This article is not about machine learning, but about a piece of software engineering that often comes handy in data science practice. When writing code, everybody gets errors. Sometimes it is difficult to debug them. Using a debugger may help, but can also be intimidating. This is a TLDR tutorial on using pdb in IPython, focused on looking at variables inside functions.
The advantage of having global variables is that when a script stops with an error, you can look at the variables to discover the cause. With functions, no such luck. And of course any non-trivial software needs functions.
This is where the debugger comes in. Python comes with a debugger called pdb. We will look at using it within IPython.
May your code be as strong and as free of errors as this blockchain
First, you turn it on:
In [1]: pdb
Automatic pdb calling has been turned ON
Better yet, you have an option of choosing to go into debug mode only after an error. In such case, you just type debug post factum. Thanks to Ehud Ben-Reuven for pointing this out.
Both pdb and debug are IPython magic commands, so their official syntax is %pdb and %debug.
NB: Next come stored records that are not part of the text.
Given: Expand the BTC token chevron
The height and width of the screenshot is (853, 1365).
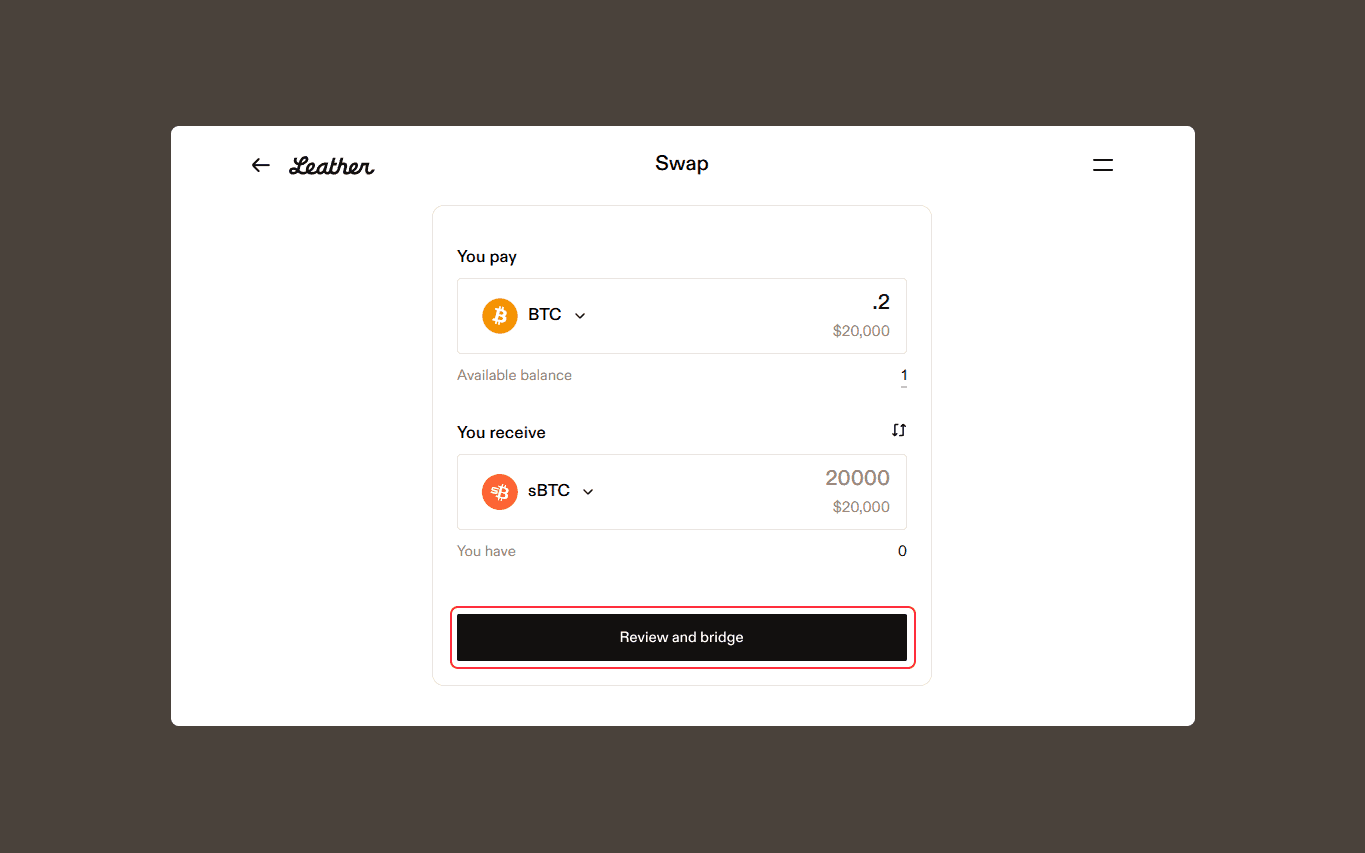Looking at the screenshot, I should 580,316.
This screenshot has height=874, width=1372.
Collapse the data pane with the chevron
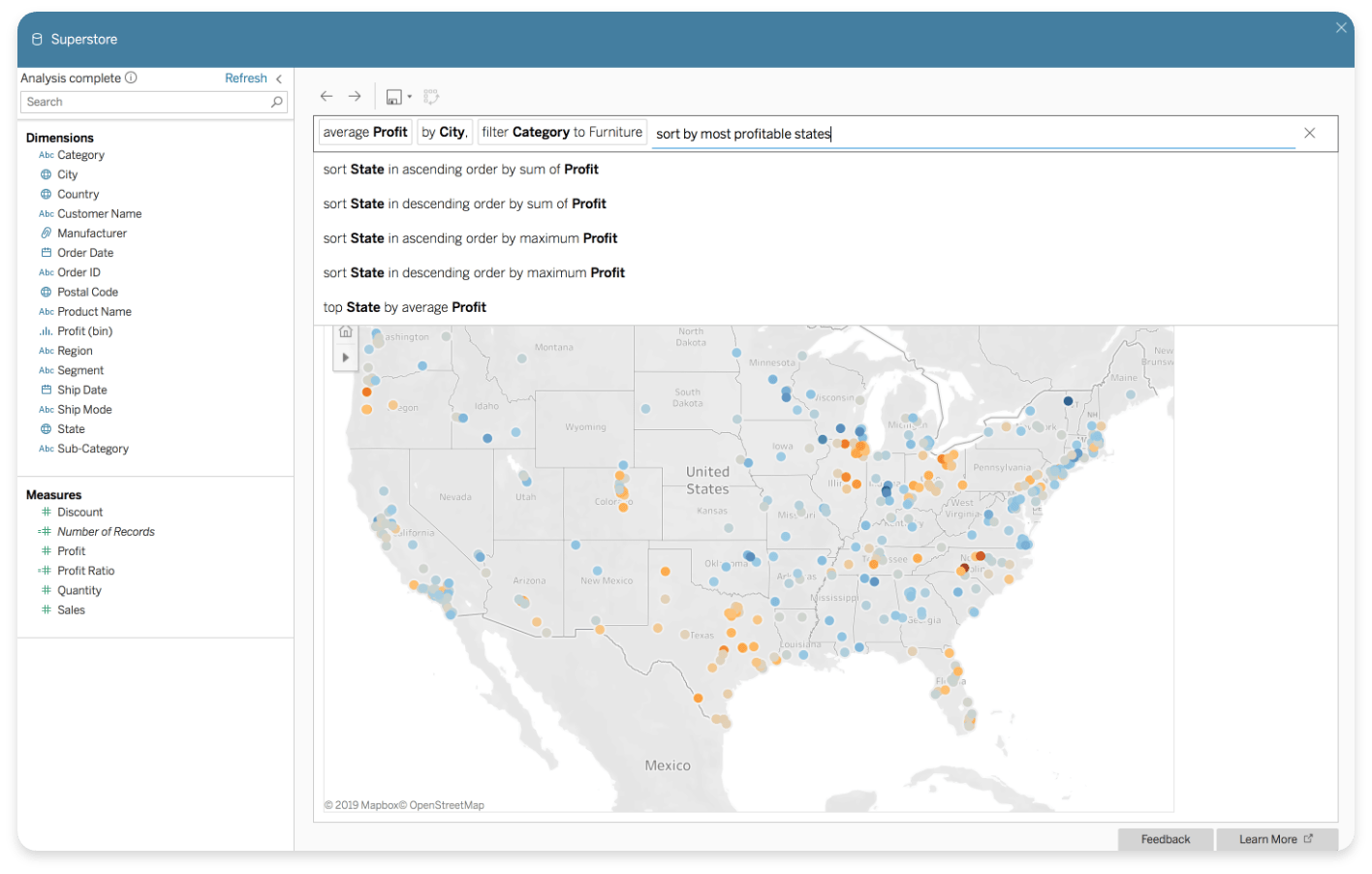pyautogui.click(x=279, y=78)
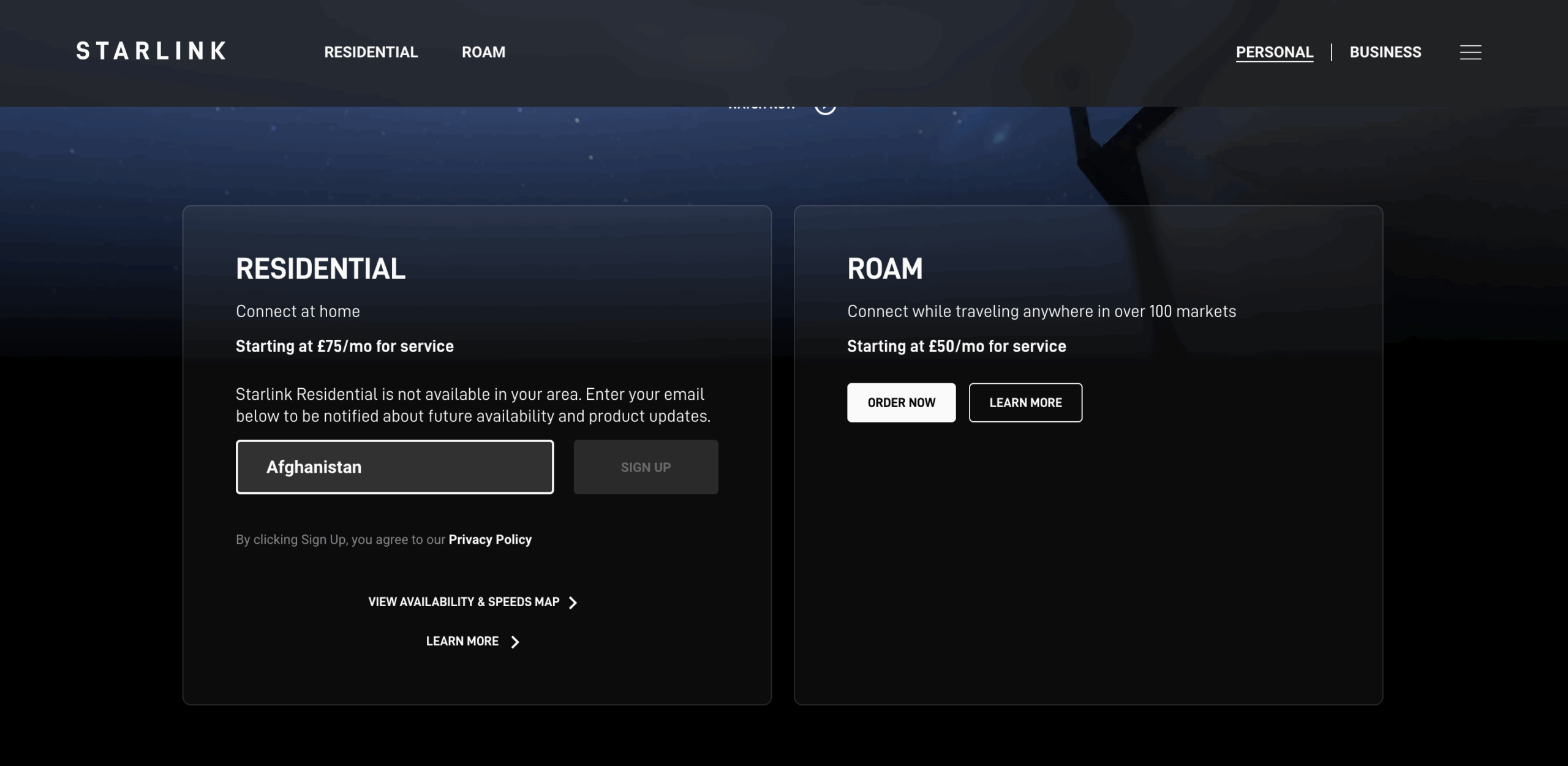Click the arrow beside Residential Learn More
This screenshot has width=1568, height=766.
pos(515,642)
The shorter forms work if there aren’t any globals of these names.
Now, let’s define a function:
def add_two( x ):
return x + 2
When an error occurs, you’ll get a debugger prompt:
In [3]: add_two('two')
---------------------------------------------------------------------------
TypeError Traceback (most recent call last)
<ipython-input-9-a77015a373f8> in <module>()
----> 1 add_two('two')
<ipython-input-8-a95bdacf8a55> in add_two(x)
1 def add_two( x ):
----> 2 return x + 2
TypeError: cannot concatenate 'str' and 'int' objects
> <ipython-input-8-a95bdacf8a55>(2)add_two()
1 def add_two( x ):
----> 2 return x + 2
ipdb>
Or, with automatic pdb calling off (spot one difference):
In [3]: add_two('two')
---------------------------------------------------------------------------
TypeError Traceback (most recent call last)
<ipython-input-2-a77015a373f8> in <module>()
----> 1 add_two('two')
<ipython-input-1-3da9f0985321> in add_two(x)
1 def add_two( x ):
----> 2 return x + 2
TypeError: cannot concatenate 'str' and 'int' objects
In [4]: debug
> <ipython-input-1-3da9f0985321>(2)add_two()
1 def add_two( x ):
----> 2 return x + 2
ipdb>
In this example the error is obvious and spelled out in the message, so we don’t really need a debugger. The point is to get familiar with it for real-world usage.
The pdb accepts a number of commands, many of which are one letter. You can list them with h.
For our purposes, the most important command is p, for “print”:
ipdb> h p
p expression
Print the value of the expression.
ipdb> p x
'two'
Frames
When using an external library, stack trace consists of many frames. In English it means that a function called a function which called a function and so on, and somewhere in this stack the error occured. Most often one is interested in finding an error in own code, but the debugger lands at the innermost, deepest function. We need to move up the stack, and the command to do it is u. You type it until the familiar snippet of code shows. Now you can inspect the variables.
Traces/breakpoints
You don’t need an error to stop a program execution and get into the debugger. It is enough to set a trace, or a breakpoint, somewhere in the code:
import pdb; pdb.set_trace()
When execution reaches this point, the program will stop and you’ll get a debugger prompt. To continue exectution, use the c command.
You can also add a breakpoint from within the debugger with the b command.
Quitting
q quits the debugger. You can also exit with Ctrl-D.
When you’re done debugging and don’t want debugger prompt on errors, you turn it off:
In [5]: pdb
Automatic pdb calling has been turned OFF
That’s the gist of. Not really a rocket science, is it?